- _DIRECTIONS FOR THIS TASK_:
Copy the rows below, replacing "Output a click action" with "Return one click action" wherever it appears. Leave everything else unchanged.
:: MATERIAL FOR THIS TASK ::
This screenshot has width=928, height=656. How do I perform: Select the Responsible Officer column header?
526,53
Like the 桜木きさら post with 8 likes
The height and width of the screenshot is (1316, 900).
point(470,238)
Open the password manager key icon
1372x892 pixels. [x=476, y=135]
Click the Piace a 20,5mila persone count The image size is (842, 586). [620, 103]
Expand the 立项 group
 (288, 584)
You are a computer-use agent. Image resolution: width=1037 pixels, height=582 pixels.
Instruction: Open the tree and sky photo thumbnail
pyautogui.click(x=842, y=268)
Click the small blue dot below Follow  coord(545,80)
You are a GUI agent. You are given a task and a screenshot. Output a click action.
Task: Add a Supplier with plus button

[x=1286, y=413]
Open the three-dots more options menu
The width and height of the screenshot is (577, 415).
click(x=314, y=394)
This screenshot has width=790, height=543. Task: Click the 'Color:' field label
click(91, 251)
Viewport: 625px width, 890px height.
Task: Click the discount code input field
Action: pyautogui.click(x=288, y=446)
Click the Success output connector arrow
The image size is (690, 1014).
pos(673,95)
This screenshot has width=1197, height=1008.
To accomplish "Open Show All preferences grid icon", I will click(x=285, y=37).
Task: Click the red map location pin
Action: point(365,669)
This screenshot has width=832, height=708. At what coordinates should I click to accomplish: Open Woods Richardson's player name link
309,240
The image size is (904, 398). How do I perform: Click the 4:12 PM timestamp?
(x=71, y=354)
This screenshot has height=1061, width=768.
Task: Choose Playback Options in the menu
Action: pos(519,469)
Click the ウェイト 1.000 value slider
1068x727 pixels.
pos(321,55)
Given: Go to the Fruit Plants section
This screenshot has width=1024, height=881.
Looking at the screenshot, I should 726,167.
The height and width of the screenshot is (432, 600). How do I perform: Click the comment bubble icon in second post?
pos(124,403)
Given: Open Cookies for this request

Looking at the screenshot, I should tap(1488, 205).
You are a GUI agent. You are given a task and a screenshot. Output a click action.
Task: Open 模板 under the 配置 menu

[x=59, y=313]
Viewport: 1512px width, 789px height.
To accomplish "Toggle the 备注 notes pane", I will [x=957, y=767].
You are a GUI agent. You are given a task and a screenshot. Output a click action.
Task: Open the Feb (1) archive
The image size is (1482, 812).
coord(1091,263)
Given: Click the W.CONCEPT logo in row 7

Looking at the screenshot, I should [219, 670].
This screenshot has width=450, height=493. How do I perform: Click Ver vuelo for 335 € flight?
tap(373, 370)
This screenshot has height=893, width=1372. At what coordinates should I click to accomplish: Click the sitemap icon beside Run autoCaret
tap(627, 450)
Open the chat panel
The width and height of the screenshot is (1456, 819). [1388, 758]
:::
- _SOLUTION_:
This screenshot has width=928, height=656. How do I perform: Select the Responsible Officer column header?
526,53
Like the 桜木きさら post with 8 likes
The height and width of the screenshot is (1316, 900).
point(470,238)
Open the password manager key icon
1372x892 pixels. [x=476, y=135]
Click the Piace a 20,5mila persone count The image size is (842, 586). [620, 103]
Expand the 立项 group
 (288, 584)
You are a computer-use agent. Image resolution: width=1037 pixels, height=582 pixels.
Instruction: Open the tree and sky photo thumbnail
pyautogui.click(x=842, y=268)
Click the small blue dot below Follow  coord(545,80)
You are a GUI agent. You are given a task and a screenshot. Return one click action.
Task: Add a Supplier with plus button

[x=1286, y=413]
Open the three-dots more options menu
The width and height of the screenshot is (577, 415).
click(x=314, y=394)
This screenshot has width=790, height=543. Task: Click the 'Color:' field label
click(91, 251)
Viewport: 625px width, 890px height.
Task: Click the discount code input field
Action: pyautogui.click(x=288, y=446)
Click the Success output connector arrow
The image size is (690, 1014).
pos(673,95)
This screenshot has width=1197, height=1008.
To accomplish "Open Show All preferences grid icon", I will click(x=285, y=37).
Task: Click the red map location pin
Action: point(365,669)
This screenshot has width=832, height=708. At what coordinates should I click to accomplish: Open Woods Richardson's player name link
309,240
The image size is (904, 398). How do I perform: Click the 4:12 PM timestamp?
(x=71, y=354)
This screenshot has height=1061, width=768.
Task: Choose Playback Options in the menu
Action: pos(519,469)
Click the ウェイト 1.000 value slider
1068x727 pixels.
pos(321,55)
Given: Go to the Fruit Plants section
This screenshot has width=1024, height=881.
Looking at the screenshot, I should 726,167.
The height and width of the screenshot is (432, 600). How do I perform: Click the comment bubble icon in second post?
pos(124,403)
Given: Open Cookies for this request

Looking at the screenshot, I should tap(1488, 205).
You are a GUI agent. You are given a task and a screenshot. Return one click action.
Task: Open 模板 under the 配置 menu

[x=59, y=313]
Viewport: 1512px width, 789px height.
To accomplish "Toggle the 备注 notes pane", I will [x=957, y=767].
You are a GUI agent. You are given a task and a screenshot. Return one click action.
Task: Open the Feb (1) archive
The image size is (1482, 812).
coord(1091,263)
Given: Click the W.CONCEPT logo in row 7

Looking at the screenshot, I should [219, 670].
This screenshot has width=450, height=493. How do I perform: Click Ver vuelo for 335 € flight?
tap(373, 370)
This screenshot has height=893, width=1372. At what coordinates should I click to accomplish: Click the sitemap icon beside Run autoCaret
tap(627, 450)
Open the chat panel
The width and height of the screenshot is (1456, 819). [1388, 758]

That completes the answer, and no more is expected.